Segment Start: Text under study

Monday, February 4, 2013

A Momentous Gift and a New Name for Hofstra Law School

Maurice A. Deane ’81 is anything but a typical law school valedictorian. Before enrolling at Hofstra Law School at the age of 50, Deane forged a long and highly successful career as the man who built Endo Laboratories into one of the largest privately held pharmaceutical companies in the nation and facilitated its sale to DuPont, where he continued to work until his retirement. But Deane did not slip quietly into retirement. Instead he embarked on a new career as a Hofstra Law student and laid the foundation for a 30-year relationship with Hofstra. That remarkable relationship culminated in a $20 million gift to the school and the naming of Hofstra Law as the Maurice A. Deane School of Law at Hofstra University.

“Naming a school is among the highest honors a university can bestow – something reserved for those who have demonstrated extraordinary commitment and dedication to an institution. There are few people who fit that description better than Maurice Deane,” said Hofstra University President Stuart Rabinowitz, former professor and dean of the School of Law. Dedicating the school in Deane’s honor is a natural extension of the long history shared by the man and the institution. A brilliant law student and mentor, Deane was an active member of the class who graduated with awards in both constitutional law and evidence. The award currently bestowed on the Law School valedictorian each year is named in his honor.

After graduating, Deane deepened his commitment to the school in many ways. He was a member of the Hofstra Board of Trustees from 1982 to 2007, serving as its chair from 1989 to 1991 and then named chair emeritus in 2008. In these roles, Deane guided the University with particular attention to academic excellence and provided financial support to ensure this excellence, including endowing a Distinguished Professorship in Constitutional Law and a Law School scholarship. “Maurice has been among the strongest advocates for Hofstra and our Law School,” said Marilyn B. Monter ’76, then-chair of the Hofstra Board of Trustees. Deane has advocated not only with his financial resources, but also with his time and insight as a member of the Alumni Mentor Program and a committee member for several key events, including the University’s 75th anniversary and annual gala.

Deane and his wife, Barbara, have been active volunteers and generous benefactors to many causes and organizations beyond the Hofstra community. The family has been involved with Mount Sinai Medical Center, where the Barbara and Maurice A. Deane Prostate Health & Research Center is named in their honor. Deane has been a trustee of North Shore University Hospital and supported numerous organizations, including Hebrew Union College and Temple Beth-El in Great Neck.

Segment End: Text under study

● Check your understanding
**1.** According to the article on the Hofstra Law School gift, how old was Maurice A. Deane when he enrolled at the school?
**2.** Resume the article on the Hofstra Law School gift from the point where it stops.
The items have nothing to do with the work on this article.

Segment Start: Exercise data

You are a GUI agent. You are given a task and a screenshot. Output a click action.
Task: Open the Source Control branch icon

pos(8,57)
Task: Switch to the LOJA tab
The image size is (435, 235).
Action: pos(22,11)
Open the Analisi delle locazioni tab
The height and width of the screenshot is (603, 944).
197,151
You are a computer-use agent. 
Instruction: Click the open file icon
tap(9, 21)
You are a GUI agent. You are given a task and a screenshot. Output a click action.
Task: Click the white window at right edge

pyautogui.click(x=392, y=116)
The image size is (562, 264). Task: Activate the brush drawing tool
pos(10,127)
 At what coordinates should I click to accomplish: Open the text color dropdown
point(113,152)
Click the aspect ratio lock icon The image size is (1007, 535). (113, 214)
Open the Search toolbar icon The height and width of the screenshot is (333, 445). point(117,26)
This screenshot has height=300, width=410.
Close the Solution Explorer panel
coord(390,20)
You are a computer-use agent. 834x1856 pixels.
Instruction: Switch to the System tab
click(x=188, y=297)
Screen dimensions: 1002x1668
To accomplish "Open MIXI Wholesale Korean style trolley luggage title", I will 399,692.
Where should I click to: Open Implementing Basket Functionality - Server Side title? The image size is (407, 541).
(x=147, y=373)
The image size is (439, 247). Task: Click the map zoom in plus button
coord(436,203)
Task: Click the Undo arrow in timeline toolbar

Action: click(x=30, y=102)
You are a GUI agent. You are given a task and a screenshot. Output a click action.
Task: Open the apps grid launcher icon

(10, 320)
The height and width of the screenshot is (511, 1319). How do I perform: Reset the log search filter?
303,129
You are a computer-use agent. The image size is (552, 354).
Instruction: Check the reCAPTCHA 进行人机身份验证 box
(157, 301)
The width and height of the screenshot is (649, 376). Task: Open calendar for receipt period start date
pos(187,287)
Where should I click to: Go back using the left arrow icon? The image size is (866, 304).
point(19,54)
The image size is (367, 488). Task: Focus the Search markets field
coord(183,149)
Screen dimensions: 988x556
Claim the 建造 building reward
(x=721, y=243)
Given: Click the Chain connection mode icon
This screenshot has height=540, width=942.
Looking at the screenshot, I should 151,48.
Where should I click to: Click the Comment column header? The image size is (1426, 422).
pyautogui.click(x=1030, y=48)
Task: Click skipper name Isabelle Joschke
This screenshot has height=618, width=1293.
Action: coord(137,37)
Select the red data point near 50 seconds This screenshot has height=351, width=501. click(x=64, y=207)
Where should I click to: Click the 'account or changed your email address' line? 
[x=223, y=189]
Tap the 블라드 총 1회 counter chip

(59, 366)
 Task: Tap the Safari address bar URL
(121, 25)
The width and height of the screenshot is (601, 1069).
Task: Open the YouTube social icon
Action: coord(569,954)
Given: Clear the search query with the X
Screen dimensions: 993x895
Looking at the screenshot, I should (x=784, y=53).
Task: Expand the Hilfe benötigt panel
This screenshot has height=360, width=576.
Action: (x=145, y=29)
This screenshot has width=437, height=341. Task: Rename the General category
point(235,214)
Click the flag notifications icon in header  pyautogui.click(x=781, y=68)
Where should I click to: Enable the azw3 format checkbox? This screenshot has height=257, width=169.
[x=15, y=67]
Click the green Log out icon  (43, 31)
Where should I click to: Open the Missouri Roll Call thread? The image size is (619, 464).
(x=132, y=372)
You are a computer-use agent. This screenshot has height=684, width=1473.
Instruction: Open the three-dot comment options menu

Segment End: Exercise data

● Task results
**1.** He was 50.

**2.**
“Dedicating the school to someone who has clearly made his mark on the community, an individual with such a deep commitment to academic and professional excellence, seems a fitting way to close out the Law School’s 40th anniversary year,” noted Dean Nora V. Demleitner. “This naming serves as the perfect bridge between a proud past and a promising future.”



Eric Lane Named Interim Dean

Professor Eric Lane has been named interim dean of the Maurice A. Deane School of Law at Hofstra University. Lane, who is also the Eric J. Schmertz Distinguished Professor of Public Law and Public Service, has taught at Hofstra Law for more than three decades.

“Eric is a dedicated and longtime member of the Hofstra community who is well-respected on campus and beyond as a teacher, scholar, public servant and consensus-builder,” said Hofstra University President Stuart Rabinowitz. “For more than 30 years, he has been a contributor to, and caretaker of, the reputation of Hofstra Law, and his knowledge of the school’s history and vision for the future make him ideal for this position.”

Lane is well-known beyond the Hofstra University campus for his public service, particularly in New York City government. He is also the author of three books. The Genius of America: How the Constitution Saved Our Country and Why It Can Again (with Michael Oreskes) has been called a “must read” about the origin of the Constitution and its modern applicability. Lane’s two textbooks (with the Honorable Abner A. Mikva) on the legislative process and statutory interpretation have been used at law schools nationally. He is also the author of often-cited articles on the legal framework for governmental decision-making. “Hofstra Law is an extraordinary law school, and I am delighted to have the privilege to work with its distinguished faculty, dedicated administrators and exceptional students and alumni,” said Lane.